Unveiling the faintest HESS gamma-ray sources with an AI-based data analysis

Pourvu: 

Non
Call

The University of Paris Cité calls for applications for a PhD position in Data Intensive Astroparticle Physics to work under the supervision of Prof. Yvonne Becherini. The candidate will develop a new analysis scheme for Imaging Atmospheric Cherenkov Telescopes (IACTs), implemented for ground-based detection of (E>50 GeV) cosmic gamma-rays using Deep Learning techniques. The new analysis strategy is expected to be faster and more sensitive than existing analysis schemes and will be used to analyse data from extragalactic sources, especially from those sources whose detection and characterization require long observing times. The analysis scheme will be developed in the framework of the HESS project. The research project will benefit both from the Astroparticule et Cosmologie laboratory (APC) and from the Data Intelligence Institute of Paris (diiP) environments.
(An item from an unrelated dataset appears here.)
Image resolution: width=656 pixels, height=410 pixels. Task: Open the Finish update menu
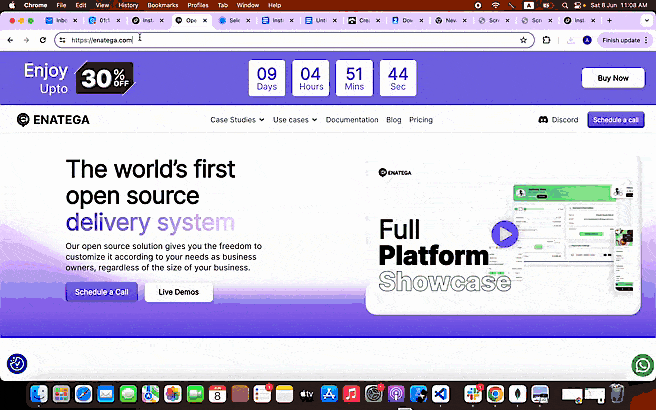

Subject field of the position: Physics with specialization in Data Intensive Astroparticle Physics

Placement: University of Paris Cité, Astroparticule et Cosmologie laboratory (APC) and Data Intelligence Institute of Paris (diiP)

Extent: 100%

Duration of appointment: 3 years

Research project title: Unveiling the faintest HESS gamma-ray sources with an AI-based data analysis

Data access: HESS simulations and data

Doctoral school: STEP’UP (Earth and Environment Science and Physics of the Universe in Paris)

Context and Goal of the research project

The High Energy Stereoscopic System (HESS) telescopes in Namibia have helped to unveil and to understand the most energetic phenomena in the Universe since 2002. Before the operation of HESS, we knew only a handful of sources capable of emitting very-high-energy (VHE > 100 GeV) gamma rays. But after more than 20 years of operation of HESS (plus the Magic and Veritas experiments), the number of cosmic accelerators detected is approaching 300. HESS is the only array of telescopes operating in the Southern Hemisphere, and will remain the only one operating until 2028. In 2028, it is expected that telescopes of the southern part of the Cherenkov Telescope Array (CTA-South) will start taking data and, and therefore, that CTA will start to be competitive with the sensitivity of HESS. 

For this reason, the HESS steering committee is currently discussing the possibility to prolong the operation of the telescopes until 2028 and a decision is expected soon, with first discussions between funding institutions before the end of 2023. The possibility of the prolongation of HESS opens new perspectives in the coming years concerning the development of more sensitive analyses, with the aim of getting the most out of the already very successful experience. A termination of the HESS operations in 2024 or 2025 would not be optimal from a scientific perspective, because: 1) it would leave the Southern VHE sky completely uncovered in this energy band, with the possibility of missing interesting transient events and of missing the participation to global observation campaigns with other telescopes, and 2) it would completely miss the possibility to simultaneously cover the Southern sky together with the Fermi telescope (covering the 100 MeV-300 GeV range, started operations in 2008) which is still in operation, but it is unclear until when. Probably, in 5 years, Fermi will not be in operation when CTA-South will start to take data, and it is still uncertain about what kind of mission will be substituting Fermi in the future. 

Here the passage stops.